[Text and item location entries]
— Begin —
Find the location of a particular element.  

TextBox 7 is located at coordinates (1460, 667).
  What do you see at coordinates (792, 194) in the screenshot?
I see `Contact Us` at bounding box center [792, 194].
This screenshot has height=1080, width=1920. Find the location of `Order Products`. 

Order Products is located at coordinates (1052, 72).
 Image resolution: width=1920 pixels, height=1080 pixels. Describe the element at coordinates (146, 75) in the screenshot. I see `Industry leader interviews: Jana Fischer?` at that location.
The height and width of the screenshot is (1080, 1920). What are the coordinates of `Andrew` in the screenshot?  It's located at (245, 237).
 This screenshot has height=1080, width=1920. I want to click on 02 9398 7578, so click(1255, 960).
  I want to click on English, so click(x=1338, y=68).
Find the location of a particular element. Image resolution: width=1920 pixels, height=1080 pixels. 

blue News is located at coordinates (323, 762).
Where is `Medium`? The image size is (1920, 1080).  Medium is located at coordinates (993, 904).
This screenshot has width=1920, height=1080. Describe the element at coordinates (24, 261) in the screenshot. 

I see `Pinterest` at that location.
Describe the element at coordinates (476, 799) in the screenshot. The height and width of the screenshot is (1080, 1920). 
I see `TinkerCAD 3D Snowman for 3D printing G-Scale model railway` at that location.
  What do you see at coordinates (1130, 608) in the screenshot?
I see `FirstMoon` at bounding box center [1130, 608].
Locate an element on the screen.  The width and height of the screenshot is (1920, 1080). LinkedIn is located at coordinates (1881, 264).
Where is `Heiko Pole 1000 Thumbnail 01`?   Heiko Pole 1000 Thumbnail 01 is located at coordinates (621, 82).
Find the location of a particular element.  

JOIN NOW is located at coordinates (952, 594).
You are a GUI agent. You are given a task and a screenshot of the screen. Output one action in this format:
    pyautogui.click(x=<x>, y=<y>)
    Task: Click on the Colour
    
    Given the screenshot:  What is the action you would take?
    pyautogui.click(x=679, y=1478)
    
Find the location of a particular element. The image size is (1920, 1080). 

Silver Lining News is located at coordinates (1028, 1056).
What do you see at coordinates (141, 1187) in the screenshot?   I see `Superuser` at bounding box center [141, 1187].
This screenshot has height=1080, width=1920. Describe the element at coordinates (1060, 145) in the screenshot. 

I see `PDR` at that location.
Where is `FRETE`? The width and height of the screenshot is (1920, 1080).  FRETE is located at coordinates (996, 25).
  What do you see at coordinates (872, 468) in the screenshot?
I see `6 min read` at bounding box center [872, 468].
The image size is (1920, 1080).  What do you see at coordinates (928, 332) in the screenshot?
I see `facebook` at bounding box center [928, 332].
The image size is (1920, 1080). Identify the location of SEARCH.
— End —
- **Instruction**
Which lines in the material above contain the word "resolution"? Copy each of those lines in full.

- **Task response**
 Image resolution: width=1920 pixels, height=1080 pixels. Describe the element at coordinates (146, 75) in the screenshot. I see `Industry leader interviews: Jana Fischer?` at that location.
Find the location of a particular element. Image resolution: width=1920 pixels, height=1080 pixels. 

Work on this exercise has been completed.